In this work, a postgate CF4 plasma treatment has been demonstrated on In0.53Ga0.47As channel metal-oxide-semiconductor field-effect transistors. Fluorine (F) has been incorporated into the atomic layer deposited Al2O3 gate dielectric by postgate CF4 plasma treatment. A smaller subthreshold swing and reduced interface trap density has been achieved with F passivation, suggesting a better interface quality. With CF4 plasma treatment, drive current, transconductance and effective channel mobility has been shown to increase by 13.9%, 12.5%, and 29.6%, in comparison to the control devices, respectively.
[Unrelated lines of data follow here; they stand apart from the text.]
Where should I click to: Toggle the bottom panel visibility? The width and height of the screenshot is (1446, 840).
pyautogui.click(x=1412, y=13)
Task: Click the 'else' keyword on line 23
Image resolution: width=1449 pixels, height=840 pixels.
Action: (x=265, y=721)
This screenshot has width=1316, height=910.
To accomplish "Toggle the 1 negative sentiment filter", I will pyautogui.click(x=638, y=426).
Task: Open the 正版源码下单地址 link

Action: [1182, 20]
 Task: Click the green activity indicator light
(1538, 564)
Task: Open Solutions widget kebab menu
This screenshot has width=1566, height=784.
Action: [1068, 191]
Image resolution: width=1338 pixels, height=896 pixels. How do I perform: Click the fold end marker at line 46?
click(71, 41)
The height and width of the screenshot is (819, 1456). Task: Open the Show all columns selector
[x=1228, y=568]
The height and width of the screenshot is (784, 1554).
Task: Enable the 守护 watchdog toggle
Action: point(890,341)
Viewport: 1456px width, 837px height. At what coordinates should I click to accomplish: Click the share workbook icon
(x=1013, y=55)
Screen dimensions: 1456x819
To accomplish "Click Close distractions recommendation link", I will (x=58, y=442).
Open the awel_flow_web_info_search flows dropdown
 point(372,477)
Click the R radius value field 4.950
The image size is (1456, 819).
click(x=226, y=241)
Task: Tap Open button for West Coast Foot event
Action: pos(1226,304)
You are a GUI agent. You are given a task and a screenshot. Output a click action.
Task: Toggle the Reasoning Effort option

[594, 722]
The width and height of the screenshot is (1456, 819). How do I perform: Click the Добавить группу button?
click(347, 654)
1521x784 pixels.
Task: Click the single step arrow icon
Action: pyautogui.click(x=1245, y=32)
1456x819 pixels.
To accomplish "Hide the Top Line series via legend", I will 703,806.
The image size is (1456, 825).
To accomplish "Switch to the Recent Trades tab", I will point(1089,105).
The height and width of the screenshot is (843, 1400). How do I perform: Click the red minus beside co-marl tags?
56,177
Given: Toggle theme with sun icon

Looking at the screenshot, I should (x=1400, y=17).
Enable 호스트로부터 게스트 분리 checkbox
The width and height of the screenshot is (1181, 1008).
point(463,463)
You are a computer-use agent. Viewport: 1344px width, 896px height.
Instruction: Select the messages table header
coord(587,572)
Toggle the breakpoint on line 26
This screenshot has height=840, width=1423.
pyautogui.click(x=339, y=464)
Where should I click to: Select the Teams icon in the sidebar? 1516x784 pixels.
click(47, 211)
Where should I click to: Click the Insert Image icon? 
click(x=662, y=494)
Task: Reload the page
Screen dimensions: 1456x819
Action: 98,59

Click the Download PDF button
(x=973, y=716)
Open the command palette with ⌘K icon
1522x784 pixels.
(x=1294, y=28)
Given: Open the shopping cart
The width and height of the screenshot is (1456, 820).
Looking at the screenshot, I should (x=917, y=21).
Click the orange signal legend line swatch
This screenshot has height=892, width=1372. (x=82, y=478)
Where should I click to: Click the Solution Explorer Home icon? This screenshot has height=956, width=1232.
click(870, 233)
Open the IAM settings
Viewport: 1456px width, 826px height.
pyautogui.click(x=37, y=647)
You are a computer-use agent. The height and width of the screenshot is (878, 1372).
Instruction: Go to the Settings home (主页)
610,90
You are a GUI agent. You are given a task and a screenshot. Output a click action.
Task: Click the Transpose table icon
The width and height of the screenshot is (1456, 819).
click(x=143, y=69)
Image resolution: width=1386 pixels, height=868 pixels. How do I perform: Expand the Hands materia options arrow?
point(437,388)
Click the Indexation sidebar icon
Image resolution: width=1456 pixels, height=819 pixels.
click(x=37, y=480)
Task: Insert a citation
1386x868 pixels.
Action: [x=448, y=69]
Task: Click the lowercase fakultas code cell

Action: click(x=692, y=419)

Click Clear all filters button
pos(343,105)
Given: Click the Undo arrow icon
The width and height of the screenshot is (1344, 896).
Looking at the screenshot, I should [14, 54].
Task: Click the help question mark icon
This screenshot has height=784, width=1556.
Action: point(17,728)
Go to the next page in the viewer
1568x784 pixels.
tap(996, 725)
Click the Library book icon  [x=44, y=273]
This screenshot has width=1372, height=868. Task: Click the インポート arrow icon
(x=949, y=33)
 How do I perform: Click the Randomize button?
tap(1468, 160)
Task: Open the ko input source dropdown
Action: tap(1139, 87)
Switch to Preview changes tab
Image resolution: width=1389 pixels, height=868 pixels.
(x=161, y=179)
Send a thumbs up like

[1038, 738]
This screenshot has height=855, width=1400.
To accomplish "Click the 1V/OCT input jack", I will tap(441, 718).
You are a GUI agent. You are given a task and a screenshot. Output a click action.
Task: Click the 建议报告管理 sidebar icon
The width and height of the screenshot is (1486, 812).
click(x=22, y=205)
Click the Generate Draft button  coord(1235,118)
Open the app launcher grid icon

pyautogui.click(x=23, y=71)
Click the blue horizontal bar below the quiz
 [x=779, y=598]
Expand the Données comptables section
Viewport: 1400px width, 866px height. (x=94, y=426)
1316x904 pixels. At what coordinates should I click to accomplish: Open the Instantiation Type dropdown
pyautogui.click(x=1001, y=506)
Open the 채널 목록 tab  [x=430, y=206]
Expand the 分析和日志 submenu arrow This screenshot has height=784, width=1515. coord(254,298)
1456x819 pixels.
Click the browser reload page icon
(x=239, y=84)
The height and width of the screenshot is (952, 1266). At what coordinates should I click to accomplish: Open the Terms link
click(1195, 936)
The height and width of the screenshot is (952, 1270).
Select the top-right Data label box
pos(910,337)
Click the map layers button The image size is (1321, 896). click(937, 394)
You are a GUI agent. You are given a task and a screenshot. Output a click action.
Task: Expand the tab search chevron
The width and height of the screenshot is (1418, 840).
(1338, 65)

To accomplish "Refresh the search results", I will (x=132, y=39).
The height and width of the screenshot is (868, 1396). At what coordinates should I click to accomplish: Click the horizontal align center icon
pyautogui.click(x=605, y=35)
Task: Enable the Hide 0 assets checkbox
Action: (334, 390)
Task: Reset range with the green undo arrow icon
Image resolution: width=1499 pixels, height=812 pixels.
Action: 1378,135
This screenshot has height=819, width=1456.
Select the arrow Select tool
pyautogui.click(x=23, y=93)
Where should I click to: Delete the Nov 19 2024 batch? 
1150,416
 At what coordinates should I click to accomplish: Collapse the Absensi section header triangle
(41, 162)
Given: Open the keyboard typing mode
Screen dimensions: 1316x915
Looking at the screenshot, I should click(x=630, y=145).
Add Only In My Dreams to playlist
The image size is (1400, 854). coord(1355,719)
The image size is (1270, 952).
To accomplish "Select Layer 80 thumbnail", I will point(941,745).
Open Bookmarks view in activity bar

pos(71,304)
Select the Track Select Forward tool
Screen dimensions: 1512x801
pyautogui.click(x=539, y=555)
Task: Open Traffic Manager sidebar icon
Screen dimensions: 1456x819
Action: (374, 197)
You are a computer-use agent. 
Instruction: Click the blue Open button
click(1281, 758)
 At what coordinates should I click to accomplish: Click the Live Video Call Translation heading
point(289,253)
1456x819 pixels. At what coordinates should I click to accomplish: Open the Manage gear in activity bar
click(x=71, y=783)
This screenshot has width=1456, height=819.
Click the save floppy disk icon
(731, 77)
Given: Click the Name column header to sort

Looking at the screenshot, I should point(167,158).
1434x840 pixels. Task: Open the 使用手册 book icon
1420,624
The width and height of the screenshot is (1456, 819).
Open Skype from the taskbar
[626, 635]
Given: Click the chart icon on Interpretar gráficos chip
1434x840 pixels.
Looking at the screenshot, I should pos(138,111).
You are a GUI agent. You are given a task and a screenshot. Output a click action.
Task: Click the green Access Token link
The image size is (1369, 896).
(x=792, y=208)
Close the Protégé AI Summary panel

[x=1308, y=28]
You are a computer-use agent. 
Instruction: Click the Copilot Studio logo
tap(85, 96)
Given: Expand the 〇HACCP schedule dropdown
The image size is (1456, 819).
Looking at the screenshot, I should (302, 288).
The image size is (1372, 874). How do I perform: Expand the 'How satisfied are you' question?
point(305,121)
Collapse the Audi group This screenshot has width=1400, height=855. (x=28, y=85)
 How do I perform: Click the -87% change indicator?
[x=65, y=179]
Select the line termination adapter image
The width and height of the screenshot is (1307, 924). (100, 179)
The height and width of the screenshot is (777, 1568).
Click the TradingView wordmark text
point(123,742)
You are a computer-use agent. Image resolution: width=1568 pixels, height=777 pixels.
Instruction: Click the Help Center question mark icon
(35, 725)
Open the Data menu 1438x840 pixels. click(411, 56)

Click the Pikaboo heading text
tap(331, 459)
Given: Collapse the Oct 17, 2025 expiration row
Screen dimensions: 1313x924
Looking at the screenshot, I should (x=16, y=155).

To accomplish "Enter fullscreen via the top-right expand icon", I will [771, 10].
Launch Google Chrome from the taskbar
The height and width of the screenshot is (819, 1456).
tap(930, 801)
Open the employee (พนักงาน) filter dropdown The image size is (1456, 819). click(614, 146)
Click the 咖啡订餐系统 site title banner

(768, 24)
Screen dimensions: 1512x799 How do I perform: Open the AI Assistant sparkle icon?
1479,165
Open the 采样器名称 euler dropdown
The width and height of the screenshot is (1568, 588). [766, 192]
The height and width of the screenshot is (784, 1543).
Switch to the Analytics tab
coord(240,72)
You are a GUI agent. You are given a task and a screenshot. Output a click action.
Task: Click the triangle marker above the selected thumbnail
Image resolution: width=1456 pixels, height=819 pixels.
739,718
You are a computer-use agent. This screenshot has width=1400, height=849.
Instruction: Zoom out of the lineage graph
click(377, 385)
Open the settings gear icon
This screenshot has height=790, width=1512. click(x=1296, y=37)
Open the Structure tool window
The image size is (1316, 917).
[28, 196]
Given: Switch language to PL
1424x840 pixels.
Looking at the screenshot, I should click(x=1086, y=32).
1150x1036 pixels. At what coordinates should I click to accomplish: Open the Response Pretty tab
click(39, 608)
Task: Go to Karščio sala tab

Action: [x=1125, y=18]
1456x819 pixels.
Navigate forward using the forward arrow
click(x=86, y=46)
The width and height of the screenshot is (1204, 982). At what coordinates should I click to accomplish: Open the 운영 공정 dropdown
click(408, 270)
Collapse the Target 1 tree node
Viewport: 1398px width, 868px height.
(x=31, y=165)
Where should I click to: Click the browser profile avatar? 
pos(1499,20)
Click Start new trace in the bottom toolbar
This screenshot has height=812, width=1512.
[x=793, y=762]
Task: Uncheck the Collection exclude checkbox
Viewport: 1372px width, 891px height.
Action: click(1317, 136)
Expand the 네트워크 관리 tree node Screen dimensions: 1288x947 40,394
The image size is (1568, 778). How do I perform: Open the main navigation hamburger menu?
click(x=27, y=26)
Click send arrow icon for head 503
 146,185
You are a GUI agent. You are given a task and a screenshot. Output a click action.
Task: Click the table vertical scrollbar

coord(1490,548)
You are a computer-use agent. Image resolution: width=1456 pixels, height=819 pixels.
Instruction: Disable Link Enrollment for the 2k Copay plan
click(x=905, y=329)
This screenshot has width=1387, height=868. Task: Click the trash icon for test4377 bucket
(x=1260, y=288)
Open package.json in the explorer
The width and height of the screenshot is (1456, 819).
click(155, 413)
300mm FinFET results utilizing conformal, damage free, ultra shallow junctions (X j ∼5nm) formed with molecular monolayer doping technique

We demonstrate for the first time, a 20nm FinFET using a new, conformal, and damage-free monolayer doping technique. Unlike conventional ion-implantation, this approach makes use of a dopant-containing precursor to uniformly assemble a monolayer of covalently bonded dopants to enable an ultra-shallow (Xj∼5nm) and abrupt (0.6nm/dec) junction formation around a high aspect ratio fin structure, which overcomes the possible FinFET pitch scaling limitations of traditional doping techniques. FinFETs featuring MLD junctions were successfully demonstrated with good electrostatics control down to a gate length of ∼40nm. With further scaling of the fin width, sub-threshold swing and threshold voltage roll-off can be further improved. This low damage and conformal doping is a promising technique to address key FinFET scaling issues associated with parasitic series resistance and short channel control for the 15nm node and beyond.